In reimagining the landscape of healthcare’s potential, the focus must shift from merely accumulating data to actively leveraging it –– especially in the realm of clinician data. The staggering volume of underutilized data is key to resolving today’s critical healthcare issues. Billy Beane and the Oakland Athletics may still be waiting for their championship, but that season changed more than just one team –– it revolutionized a sport. Healthcare stands at a similar precipice, ready to transform its approach by embracing clinician big data.
The crux lies in recognizing the multidimensional nature of clinician data beyond traditional qualifications. By dissecting work histories, individual experiences, and aspirations, healthcare systems can weave together a comprehensive tapestry of their workforce. Embracing this holistic view empowers decision-makers to implement micro-credentialing strategies, optimize workforce management through data-informed decisions, and proactively align clinicians with roles that match their expertise and ambitions. This strategic use of clinician data ensures more efficient patient care. It primes healthcare systems to expertly navigate workforce shortages, fostering a symbiotic relationship between patient access, clinician satisfaction, and operational excellence. As the horizon of healthcare expands, the careful application of clinician data becomes apparent –– not just as an opportunity but as an imperative pillar for the future of a resilient, patient-centric healthcare ecosystem.
About Charlie Lougheed
Charlie Lougheed is the CEO and co-founder of Axuall, a workforce intelligence company built on a national real-time Clinician Data Network that enables healthcare organizations to create more efficient care networks while reducing onboarding time by over 70 percent.
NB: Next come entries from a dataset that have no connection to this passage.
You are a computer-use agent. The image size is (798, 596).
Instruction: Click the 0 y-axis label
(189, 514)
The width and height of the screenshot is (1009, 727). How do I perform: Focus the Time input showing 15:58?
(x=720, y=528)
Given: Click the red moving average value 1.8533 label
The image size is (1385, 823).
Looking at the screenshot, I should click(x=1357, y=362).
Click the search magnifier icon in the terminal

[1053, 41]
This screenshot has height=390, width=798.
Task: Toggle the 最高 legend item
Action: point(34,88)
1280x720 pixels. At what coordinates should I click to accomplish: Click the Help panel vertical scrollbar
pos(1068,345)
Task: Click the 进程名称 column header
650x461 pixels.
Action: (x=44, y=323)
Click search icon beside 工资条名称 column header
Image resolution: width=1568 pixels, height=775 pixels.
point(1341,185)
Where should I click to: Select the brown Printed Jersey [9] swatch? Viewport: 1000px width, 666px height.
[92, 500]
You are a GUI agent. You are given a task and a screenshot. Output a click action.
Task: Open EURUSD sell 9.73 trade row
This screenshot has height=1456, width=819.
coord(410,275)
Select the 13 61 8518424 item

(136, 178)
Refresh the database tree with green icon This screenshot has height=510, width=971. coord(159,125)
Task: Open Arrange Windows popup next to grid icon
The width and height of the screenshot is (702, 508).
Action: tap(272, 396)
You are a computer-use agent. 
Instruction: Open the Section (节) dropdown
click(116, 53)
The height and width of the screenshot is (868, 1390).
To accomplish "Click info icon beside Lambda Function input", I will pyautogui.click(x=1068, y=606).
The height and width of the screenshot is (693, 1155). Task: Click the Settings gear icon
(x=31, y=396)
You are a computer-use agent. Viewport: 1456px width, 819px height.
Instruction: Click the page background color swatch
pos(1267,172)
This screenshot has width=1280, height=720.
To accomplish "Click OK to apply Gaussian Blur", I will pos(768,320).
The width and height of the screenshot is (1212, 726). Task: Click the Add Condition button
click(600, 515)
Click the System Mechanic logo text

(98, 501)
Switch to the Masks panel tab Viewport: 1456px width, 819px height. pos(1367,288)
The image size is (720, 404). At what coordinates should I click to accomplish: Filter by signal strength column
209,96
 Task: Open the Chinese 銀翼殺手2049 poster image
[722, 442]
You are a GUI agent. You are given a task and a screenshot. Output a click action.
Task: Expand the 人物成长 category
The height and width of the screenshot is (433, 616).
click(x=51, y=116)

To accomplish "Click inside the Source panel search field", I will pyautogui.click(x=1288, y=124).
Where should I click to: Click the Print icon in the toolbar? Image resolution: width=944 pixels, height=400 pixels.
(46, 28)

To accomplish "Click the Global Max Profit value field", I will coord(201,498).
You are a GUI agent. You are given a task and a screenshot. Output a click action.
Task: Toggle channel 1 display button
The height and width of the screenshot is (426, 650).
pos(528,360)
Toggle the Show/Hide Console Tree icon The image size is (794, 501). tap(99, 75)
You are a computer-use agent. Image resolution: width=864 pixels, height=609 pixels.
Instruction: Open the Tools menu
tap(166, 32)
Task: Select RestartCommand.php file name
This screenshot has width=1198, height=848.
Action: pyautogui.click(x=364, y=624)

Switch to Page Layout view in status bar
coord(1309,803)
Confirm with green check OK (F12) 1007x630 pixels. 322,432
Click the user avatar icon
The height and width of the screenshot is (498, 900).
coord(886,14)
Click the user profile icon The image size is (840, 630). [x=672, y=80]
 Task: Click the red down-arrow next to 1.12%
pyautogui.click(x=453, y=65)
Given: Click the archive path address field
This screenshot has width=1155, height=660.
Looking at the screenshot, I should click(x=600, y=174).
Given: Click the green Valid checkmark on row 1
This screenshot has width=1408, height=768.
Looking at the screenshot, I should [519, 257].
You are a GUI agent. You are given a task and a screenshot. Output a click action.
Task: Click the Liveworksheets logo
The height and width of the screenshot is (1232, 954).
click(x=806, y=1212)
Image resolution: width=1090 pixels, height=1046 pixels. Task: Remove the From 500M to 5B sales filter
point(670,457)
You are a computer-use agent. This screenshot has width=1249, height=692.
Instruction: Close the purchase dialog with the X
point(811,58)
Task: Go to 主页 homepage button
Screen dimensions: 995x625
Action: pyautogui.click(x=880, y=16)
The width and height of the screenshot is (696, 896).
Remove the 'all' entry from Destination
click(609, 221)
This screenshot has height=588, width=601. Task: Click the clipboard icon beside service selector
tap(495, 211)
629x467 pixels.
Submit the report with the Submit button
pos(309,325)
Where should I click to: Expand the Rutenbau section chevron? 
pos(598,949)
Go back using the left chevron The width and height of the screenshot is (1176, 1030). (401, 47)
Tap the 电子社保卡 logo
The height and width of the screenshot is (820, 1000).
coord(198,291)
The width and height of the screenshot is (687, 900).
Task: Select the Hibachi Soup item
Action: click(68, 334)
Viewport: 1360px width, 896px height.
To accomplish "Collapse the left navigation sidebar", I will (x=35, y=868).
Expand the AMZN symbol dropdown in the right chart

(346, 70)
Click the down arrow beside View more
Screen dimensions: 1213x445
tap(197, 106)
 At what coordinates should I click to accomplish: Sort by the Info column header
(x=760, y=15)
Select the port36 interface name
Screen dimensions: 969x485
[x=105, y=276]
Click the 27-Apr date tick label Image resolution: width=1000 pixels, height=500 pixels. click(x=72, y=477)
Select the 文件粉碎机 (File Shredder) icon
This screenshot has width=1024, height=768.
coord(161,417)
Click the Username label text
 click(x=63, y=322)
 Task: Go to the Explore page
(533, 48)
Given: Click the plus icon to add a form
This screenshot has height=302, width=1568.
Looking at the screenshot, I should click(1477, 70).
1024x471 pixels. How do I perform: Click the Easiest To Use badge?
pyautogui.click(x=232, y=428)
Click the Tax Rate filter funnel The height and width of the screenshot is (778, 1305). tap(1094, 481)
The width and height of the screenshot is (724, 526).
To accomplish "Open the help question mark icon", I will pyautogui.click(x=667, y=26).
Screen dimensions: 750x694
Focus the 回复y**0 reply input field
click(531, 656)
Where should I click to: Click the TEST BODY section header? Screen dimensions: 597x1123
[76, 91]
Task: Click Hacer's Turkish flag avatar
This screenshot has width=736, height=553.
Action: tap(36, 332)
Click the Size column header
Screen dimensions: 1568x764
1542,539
Lougheed co-founded and co-funded Explorys, now IBM Watson Health, in 2009 as a spin-off from Cleveland Clinic. Explorys became the leader in healthcare big data and value-based-care analytics, spanning hundreds of thousands of healthcare providers and over 60 million patients across the United States. Having amassed the World’s largest clinical data set, Explorys went on to serve the payer, life sciences, and pharmaceutical sectors by providing real-world evidence and insight for product planning, research, health economic outcomes research, and safety.